Material for this task below:

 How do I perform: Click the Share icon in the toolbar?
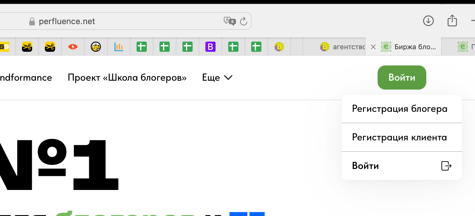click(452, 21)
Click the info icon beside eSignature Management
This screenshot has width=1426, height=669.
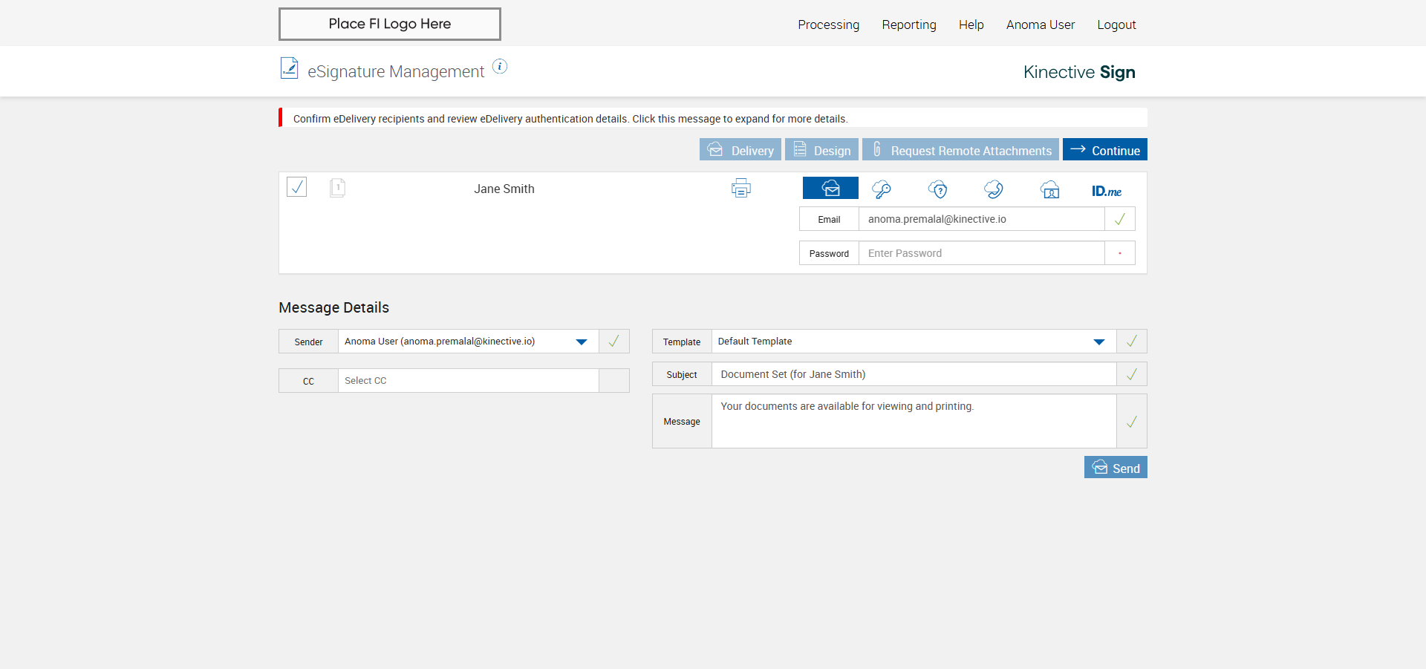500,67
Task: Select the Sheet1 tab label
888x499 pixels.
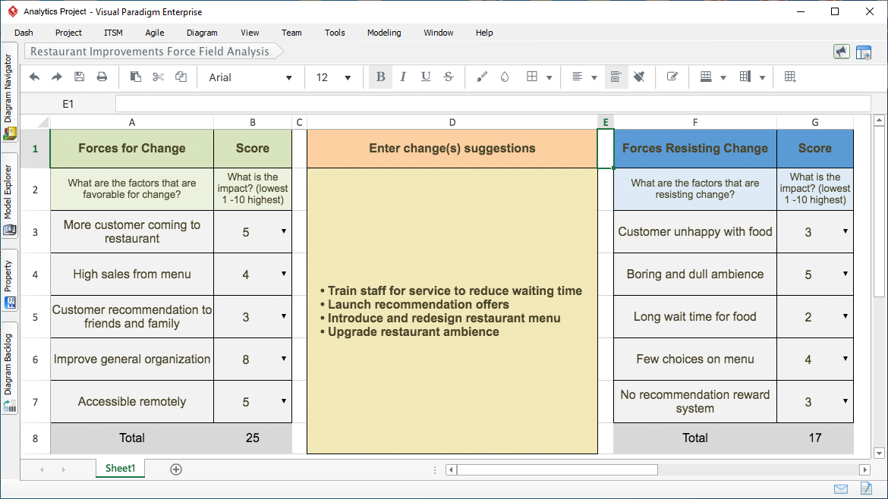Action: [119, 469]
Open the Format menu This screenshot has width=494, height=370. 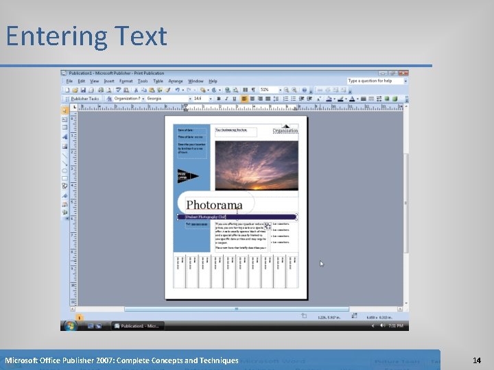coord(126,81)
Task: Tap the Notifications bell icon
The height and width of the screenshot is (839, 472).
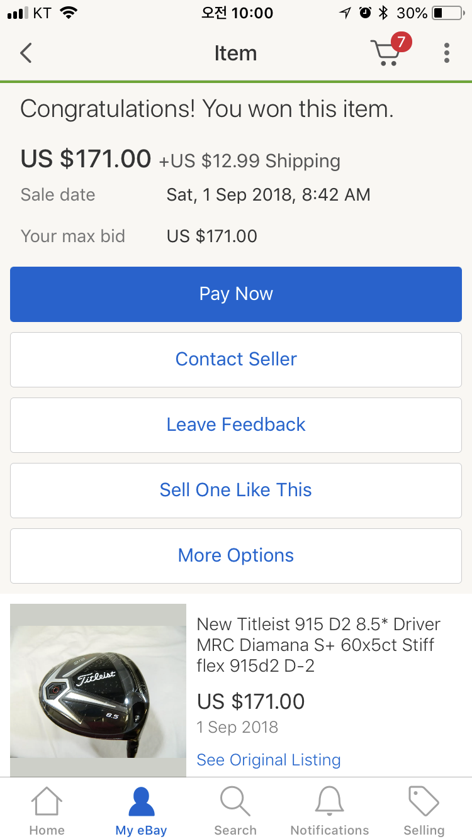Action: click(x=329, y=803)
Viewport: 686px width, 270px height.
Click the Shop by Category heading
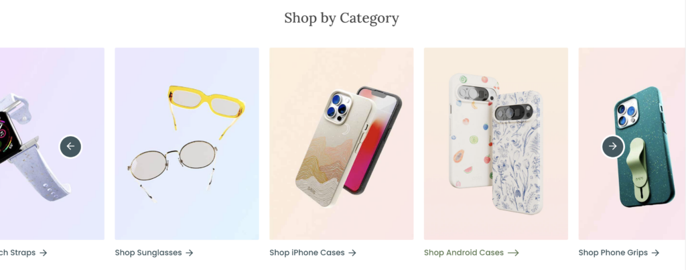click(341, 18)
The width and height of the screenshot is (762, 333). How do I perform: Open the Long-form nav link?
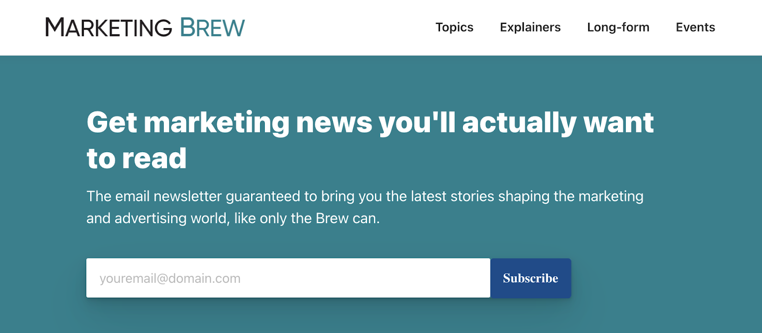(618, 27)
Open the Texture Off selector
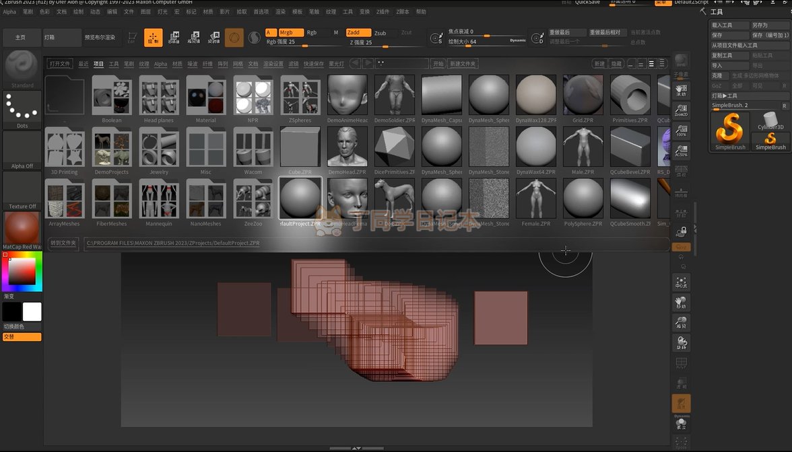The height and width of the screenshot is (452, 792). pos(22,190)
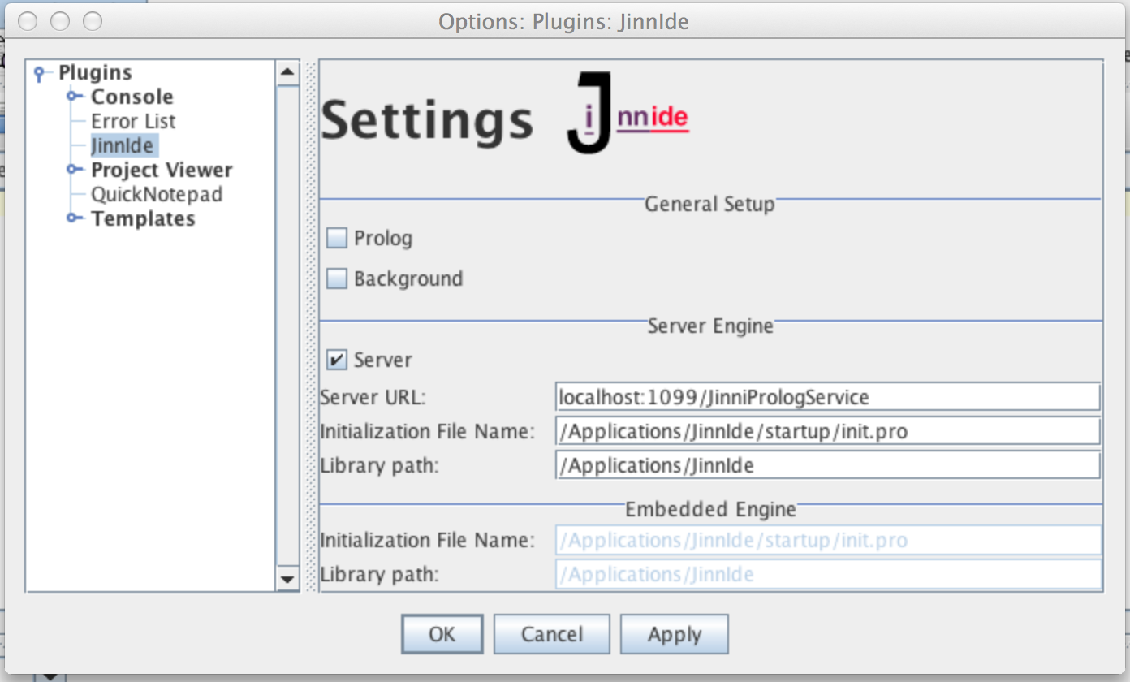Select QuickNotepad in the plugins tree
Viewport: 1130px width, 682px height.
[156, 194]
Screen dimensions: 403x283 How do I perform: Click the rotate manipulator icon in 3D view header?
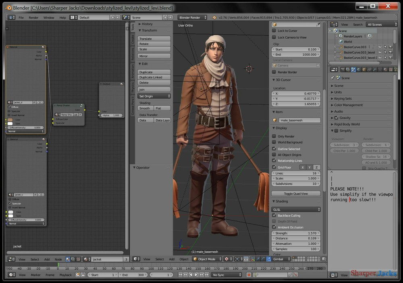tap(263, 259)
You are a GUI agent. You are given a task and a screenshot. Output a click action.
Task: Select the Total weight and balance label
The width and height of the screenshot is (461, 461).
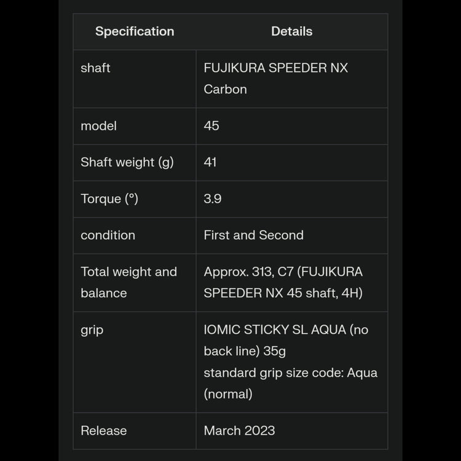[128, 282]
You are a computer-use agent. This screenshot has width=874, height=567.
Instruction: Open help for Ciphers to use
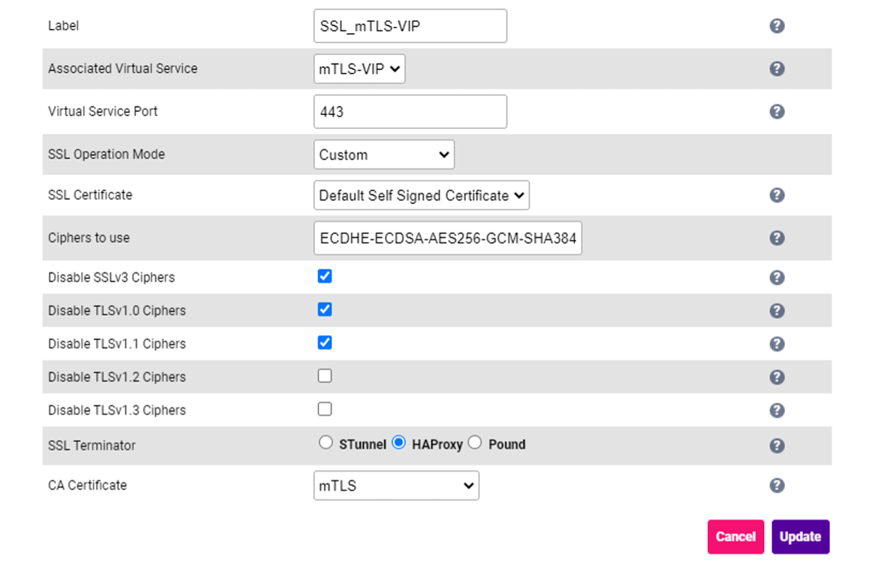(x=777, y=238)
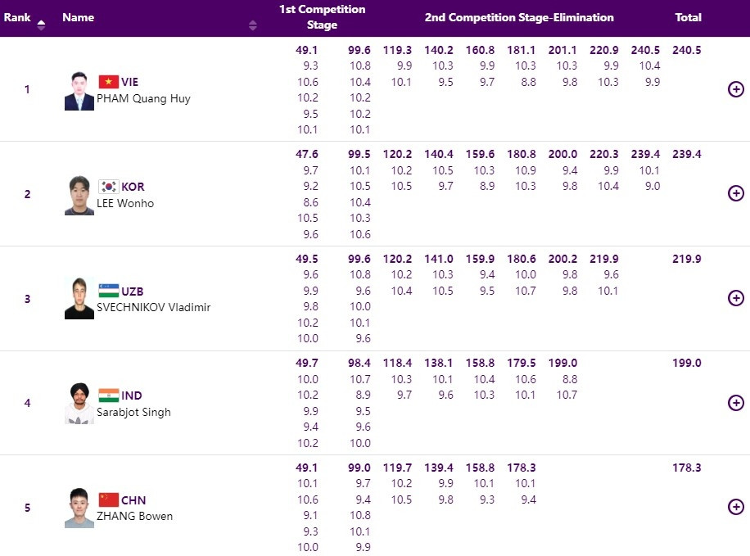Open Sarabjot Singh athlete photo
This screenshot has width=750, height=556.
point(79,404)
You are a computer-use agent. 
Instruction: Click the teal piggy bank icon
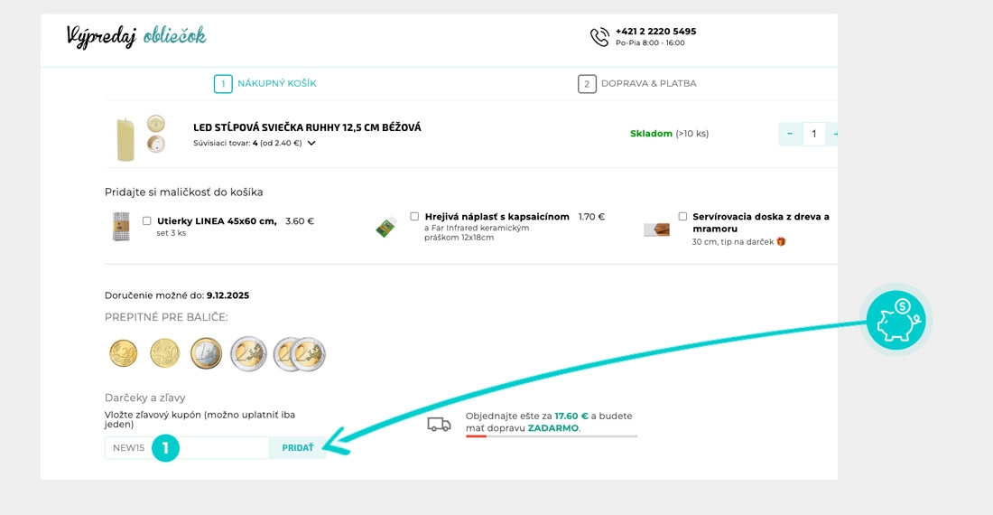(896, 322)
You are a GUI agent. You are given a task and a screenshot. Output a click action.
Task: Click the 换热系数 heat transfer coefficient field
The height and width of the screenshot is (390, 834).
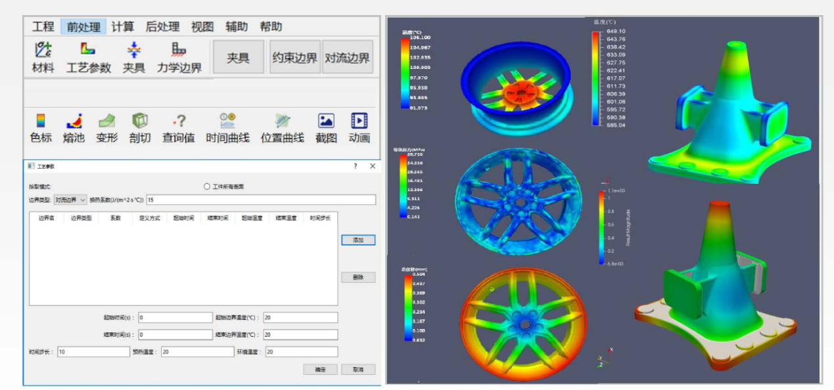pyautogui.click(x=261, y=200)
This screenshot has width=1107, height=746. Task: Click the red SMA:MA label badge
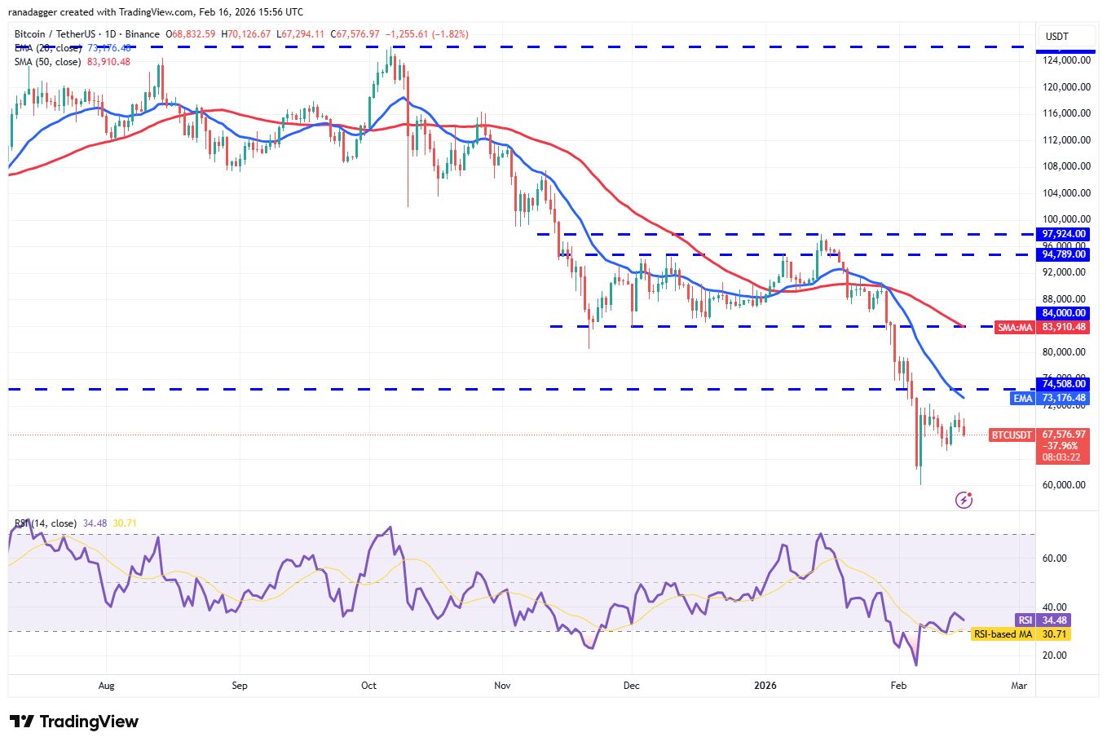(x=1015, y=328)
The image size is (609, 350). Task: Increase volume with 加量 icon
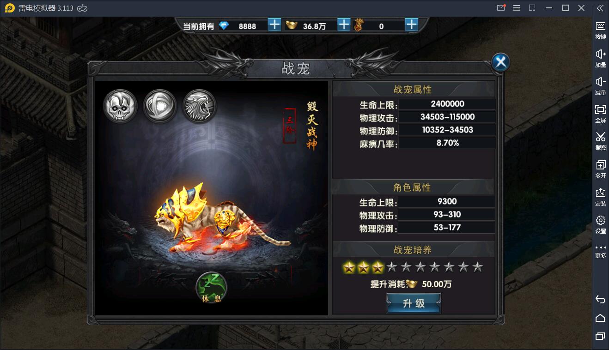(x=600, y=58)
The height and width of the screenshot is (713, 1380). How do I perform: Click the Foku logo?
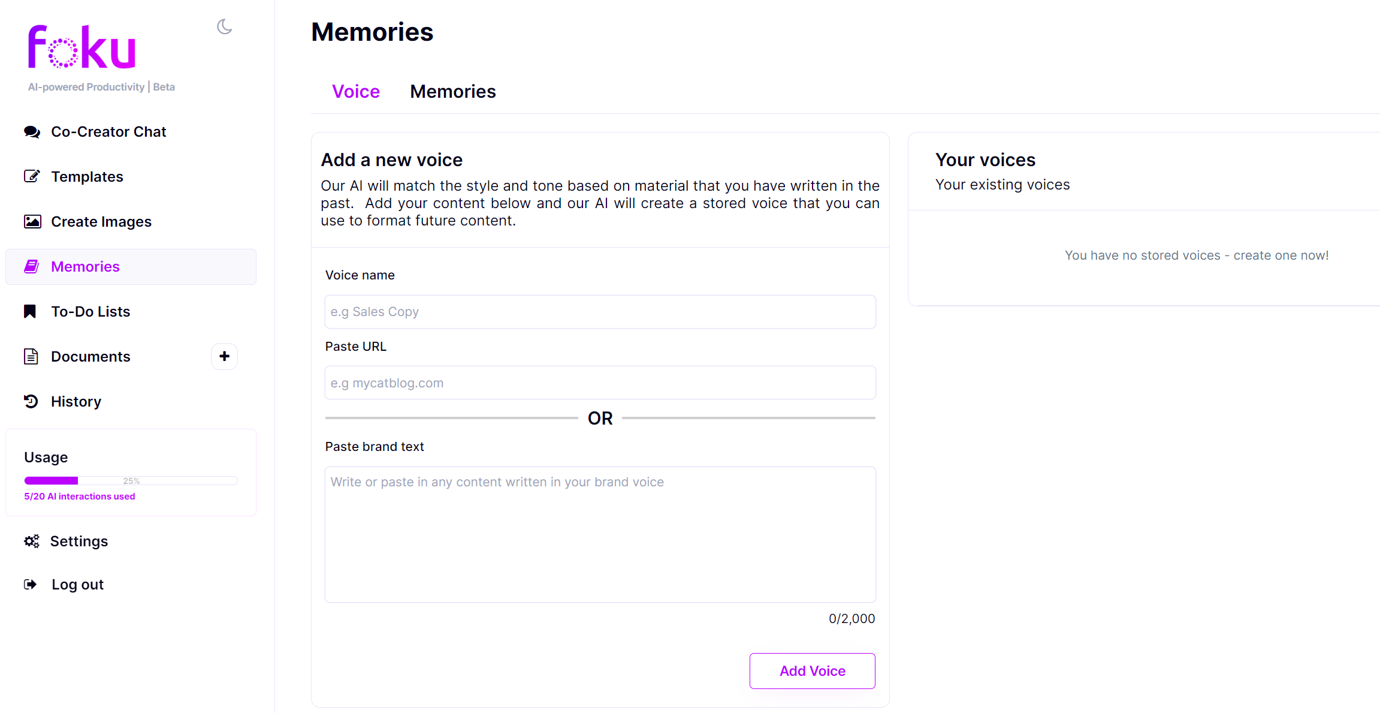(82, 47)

End of Material for this task.

» Activity
Please give the number of lines in the data above that hold "computer", and write nothing else.

» Written response
2